Estratto del documento
..........
Secondo: Ghislaine Maxwell, già frequentatrice della casa reale (come figlia del magnate nell’editoria britannica oltre che parlamentare Robert Maxwell,) e compagna di Epstein, crea l’anello di congiunzione ed è fondamentale nella sua funzione di mediatrice e “facilitatrice” nel creare il ponte tra il mondo di Epstein e Trump e quello della famiglia reale britannica attraverso Andrew che ha enormi appetiti sia sessuali che di denaro.
Terzo: il sodalizio formato intreccia interessi economici e mondani con la soddisfazione di tutti i partecipanti – Epstein e Trump da un lato ed Andrew dall’altro, il quale per altro viene ulteriormente danneggiato dai resoconti documentati e dalle testimonianze che narrano, oltre agli incontri con Virginia Giuffré, dei plurimi viaggi esotici contraddistinti da eccessi di natura sessuale.
Invece secondo il biografo Michael Wolff, Trump, avrebbe sollecitato a ripetizione i suoi collaboratori per trovare (creare?) «qualcosa d’importante» – (“a big thing”) che distragga e devii i riflettori dal suo legame con Jeffrey Epstein. Questa mossa disperata potrebbe includere concessioni all’Ucraina in cambio di una copertura mediatica positiva sul tavolo negoziale con Putin. Wolff afferma che Trump considera la sua base –MAGA- da cui alcuni membri si sono allontanati proprio per lo scandalo Epstein — come la vera minaccia, e sarebbe pronto a compiere gesti drastici pur di riconquistarne il consenso.
..........
Righe di dati
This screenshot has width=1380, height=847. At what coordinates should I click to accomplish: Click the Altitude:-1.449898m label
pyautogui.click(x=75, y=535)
..........
Consegna 1
Elenca tutte le persone nominate nell'estratto sul caso Epstein.
Consegna 2
Scrivi il seguito dell'estratto sul caso Epstein, partendo subito dopo la sua ultima frase.

Risposta 1
- Ghislaine Maxwell
- Robert Maxwell
- Jeffrey Epstein
- Trump
- Andrew
- Virginia Giuffré
- Michael Wolff
- Putin

Risposta 2
Fonti conservative britanniche e statunitensi non informate direttamente da Wolff evocano l’uso del summit con Putin come una “distraction”, un modo per catturare l’attenzione dei media e ricostruire la sua immagine pubblica. Una pubblicazione considera il summit quasi una “reality TV spectacle” chiamato in extremis per oscurare la narrativa Epstein.
Nel frattempo, Reuters sottolinea quanto siano diventate inefficaci le solite tecniche di distrazione di Trump: allontanare il tema Epstein con commenti contro-reporters o accusando il nemico politico di turno si sta rivelando più complicato che in passato. Il clamore intorno alle richieste di trasparenza sulla vicenda è ormai alimentato anche all’interno della sua coalizione.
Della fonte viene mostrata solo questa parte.